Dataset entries
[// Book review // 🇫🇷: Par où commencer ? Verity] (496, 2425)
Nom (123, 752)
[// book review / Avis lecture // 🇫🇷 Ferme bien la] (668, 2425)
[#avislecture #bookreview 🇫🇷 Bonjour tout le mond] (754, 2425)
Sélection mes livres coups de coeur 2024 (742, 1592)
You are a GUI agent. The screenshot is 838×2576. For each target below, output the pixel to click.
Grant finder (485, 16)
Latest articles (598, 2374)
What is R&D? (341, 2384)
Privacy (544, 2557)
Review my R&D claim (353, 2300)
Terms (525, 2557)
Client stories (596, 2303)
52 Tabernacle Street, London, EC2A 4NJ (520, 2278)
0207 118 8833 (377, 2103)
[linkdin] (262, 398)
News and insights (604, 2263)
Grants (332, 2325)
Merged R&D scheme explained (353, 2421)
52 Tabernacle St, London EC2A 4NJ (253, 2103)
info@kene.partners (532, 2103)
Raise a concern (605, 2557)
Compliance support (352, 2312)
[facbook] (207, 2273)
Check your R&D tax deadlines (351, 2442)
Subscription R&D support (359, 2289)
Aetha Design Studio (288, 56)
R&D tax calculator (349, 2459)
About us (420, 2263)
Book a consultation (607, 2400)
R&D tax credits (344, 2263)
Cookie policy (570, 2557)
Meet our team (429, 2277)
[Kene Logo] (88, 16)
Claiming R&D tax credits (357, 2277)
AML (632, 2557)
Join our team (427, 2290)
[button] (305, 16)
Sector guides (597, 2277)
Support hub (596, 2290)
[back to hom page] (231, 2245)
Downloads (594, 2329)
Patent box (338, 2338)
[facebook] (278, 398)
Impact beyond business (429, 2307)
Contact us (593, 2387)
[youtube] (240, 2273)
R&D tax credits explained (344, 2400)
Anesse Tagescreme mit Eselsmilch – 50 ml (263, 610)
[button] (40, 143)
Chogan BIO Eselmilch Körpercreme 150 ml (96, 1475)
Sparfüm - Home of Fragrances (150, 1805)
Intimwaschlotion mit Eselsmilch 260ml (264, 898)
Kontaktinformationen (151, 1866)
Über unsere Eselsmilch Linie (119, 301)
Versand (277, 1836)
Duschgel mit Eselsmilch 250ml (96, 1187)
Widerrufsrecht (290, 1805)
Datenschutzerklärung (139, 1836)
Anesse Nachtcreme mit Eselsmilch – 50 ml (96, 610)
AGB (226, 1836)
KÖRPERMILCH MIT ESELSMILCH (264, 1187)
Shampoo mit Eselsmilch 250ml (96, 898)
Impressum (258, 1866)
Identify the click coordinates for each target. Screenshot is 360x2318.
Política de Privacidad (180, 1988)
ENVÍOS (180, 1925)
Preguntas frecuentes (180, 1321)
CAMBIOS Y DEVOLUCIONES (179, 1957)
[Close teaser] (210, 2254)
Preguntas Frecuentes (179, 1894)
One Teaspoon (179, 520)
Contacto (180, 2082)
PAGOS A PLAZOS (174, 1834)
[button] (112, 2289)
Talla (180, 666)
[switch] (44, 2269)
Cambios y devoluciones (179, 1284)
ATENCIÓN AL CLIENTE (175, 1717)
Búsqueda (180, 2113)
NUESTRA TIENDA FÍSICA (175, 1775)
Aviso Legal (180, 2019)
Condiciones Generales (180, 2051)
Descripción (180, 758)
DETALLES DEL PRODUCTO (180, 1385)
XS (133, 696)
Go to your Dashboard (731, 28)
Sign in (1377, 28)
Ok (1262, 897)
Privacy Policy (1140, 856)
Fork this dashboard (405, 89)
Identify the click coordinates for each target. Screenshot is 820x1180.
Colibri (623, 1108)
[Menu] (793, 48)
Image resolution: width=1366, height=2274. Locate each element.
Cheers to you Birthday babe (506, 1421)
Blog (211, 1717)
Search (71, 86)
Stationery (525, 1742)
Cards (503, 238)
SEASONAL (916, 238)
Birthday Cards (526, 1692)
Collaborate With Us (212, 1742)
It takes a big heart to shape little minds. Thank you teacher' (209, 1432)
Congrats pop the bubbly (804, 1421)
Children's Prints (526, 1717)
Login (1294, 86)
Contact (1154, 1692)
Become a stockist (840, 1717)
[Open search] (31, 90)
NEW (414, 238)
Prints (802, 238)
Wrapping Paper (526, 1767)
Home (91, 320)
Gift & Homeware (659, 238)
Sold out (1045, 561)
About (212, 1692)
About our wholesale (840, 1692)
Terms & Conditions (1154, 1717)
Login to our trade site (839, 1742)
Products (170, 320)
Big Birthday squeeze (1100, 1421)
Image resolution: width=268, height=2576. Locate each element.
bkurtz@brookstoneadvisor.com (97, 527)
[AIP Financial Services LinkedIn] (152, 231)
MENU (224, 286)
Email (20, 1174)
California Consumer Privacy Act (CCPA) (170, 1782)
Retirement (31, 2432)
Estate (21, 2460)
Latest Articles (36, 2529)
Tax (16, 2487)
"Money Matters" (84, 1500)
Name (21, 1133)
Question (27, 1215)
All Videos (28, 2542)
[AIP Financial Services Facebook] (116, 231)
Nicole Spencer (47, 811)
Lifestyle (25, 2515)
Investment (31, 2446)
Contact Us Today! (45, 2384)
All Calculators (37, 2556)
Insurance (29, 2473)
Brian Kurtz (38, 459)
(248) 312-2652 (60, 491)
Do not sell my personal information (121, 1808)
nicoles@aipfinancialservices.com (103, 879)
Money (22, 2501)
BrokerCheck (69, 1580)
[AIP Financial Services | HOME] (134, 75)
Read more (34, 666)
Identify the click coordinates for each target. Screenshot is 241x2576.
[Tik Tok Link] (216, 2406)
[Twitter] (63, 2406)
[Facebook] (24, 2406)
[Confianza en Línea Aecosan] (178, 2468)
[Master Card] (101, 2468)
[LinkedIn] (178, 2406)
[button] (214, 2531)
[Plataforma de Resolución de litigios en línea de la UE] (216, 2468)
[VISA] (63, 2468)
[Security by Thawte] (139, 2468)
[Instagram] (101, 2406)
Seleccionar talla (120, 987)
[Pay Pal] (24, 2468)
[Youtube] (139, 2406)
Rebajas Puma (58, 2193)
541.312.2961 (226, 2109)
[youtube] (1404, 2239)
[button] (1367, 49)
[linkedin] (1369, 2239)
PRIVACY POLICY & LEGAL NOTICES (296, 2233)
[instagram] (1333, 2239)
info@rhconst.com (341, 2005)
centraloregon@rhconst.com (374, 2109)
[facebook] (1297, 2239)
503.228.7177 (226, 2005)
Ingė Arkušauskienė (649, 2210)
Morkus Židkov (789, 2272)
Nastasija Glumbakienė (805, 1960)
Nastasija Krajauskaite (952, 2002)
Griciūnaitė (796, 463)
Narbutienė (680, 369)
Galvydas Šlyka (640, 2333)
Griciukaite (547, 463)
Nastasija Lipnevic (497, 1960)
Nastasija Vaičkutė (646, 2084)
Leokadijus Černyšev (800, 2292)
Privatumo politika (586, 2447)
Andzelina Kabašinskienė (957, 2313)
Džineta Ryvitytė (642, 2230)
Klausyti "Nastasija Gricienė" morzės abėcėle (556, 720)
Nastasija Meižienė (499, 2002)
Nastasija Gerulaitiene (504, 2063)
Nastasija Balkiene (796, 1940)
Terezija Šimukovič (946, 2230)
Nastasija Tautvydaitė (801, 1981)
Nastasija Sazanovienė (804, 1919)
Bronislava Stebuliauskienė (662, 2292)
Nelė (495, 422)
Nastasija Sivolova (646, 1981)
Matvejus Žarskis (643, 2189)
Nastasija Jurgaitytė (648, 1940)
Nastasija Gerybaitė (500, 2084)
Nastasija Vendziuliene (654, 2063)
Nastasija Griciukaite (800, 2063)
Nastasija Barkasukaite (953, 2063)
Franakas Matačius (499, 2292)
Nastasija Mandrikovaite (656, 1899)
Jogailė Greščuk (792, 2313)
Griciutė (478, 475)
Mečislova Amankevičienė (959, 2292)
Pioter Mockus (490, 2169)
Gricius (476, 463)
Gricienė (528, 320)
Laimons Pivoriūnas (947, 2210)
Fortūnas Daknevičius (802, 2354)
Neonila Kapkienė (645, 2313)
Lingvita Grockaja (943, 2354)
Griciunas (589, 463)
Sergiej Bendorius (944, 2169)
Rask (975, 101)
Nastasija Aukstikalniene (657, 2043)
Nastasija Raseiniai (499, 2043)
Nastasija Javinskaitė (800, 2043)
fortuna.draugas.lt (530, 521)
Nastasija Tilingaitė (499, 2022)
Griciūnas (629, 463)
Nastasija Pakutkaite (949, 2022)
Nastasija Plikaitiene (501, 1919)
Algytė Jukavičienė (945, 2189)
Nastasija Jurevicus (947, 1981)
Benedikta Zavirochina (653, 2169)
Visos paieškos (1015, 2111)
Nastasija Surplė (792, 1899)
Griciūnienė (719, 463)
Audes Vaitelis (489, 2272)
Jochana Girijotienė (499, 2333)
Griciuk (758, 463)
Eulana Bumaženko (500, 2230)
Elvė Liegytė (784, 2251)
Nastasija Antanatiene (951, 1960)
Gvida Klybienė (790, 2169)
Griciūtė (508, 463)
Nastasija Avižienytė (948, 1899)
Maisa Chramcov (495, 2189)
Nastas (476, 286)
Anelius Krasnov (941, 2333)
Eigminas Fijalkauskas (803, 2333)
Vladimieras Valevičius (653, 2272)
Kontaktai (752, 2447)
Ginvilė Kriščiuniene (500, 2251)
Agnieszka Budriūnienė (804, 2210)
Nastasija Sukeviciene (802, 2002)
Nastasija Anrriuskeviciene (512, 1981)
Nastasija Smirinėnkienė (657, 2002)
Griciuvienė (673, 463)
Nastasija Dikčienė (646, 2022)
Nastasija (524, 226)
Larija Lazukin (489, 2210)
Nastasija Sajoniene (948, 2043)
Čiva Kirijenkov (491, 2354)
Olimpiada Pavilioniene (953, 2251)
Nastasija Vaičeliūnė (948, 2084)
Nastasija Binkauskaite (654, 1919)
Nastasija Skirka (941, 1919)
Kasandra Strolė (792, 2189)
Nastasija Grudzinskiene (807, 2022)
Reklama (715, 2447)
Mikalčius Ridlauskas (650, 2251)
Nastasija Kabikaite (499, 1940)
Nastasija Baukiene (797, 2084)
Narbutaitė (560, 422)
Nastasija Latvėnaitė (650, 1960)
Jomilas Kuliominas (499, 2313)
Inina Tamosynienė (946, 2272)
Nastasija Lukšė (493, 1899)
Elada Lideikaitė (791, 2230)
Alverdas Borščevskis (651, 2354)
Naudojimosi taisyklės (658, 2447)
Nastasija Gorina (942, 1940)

■ **WHAT THE TASK ASKS**
From the start of the data to the line that holds "[linkdin] (262, 398)", retype each line exactly, with both ends included.

■ **OUTPUT OF THE EXERCISE**
[// Book review // 🇫🇷: Par où commencer ? Verity] (496, 2425)
Nom (123, 752)
[// book review / Avis lecture // 🇫🇷 Ferme bien la] (668, 2425)
[#avislecture #bookreview 🇫🇷 Bonjour tout le mond] (754, 2425)
Sélection mes livres coups de coeur 2024 (742, 1592)
You are a GUI agent. The screenshot is 838×2576. For each target below, output the pixel to click.
Grant finder (485, 16)
Latest articles (598, 2374)
What is R&D? (341, 2384)
Privacy (544, 2557)
Review my R&D claim (353, 2300)
Terms (525, 2557)
Client stories (596, 2303)
52 Tabernacle Street, London, EC2A 4NJ (520, 2278)
0207 118 8833 (377, 2103)
[linkdin] (262, 398)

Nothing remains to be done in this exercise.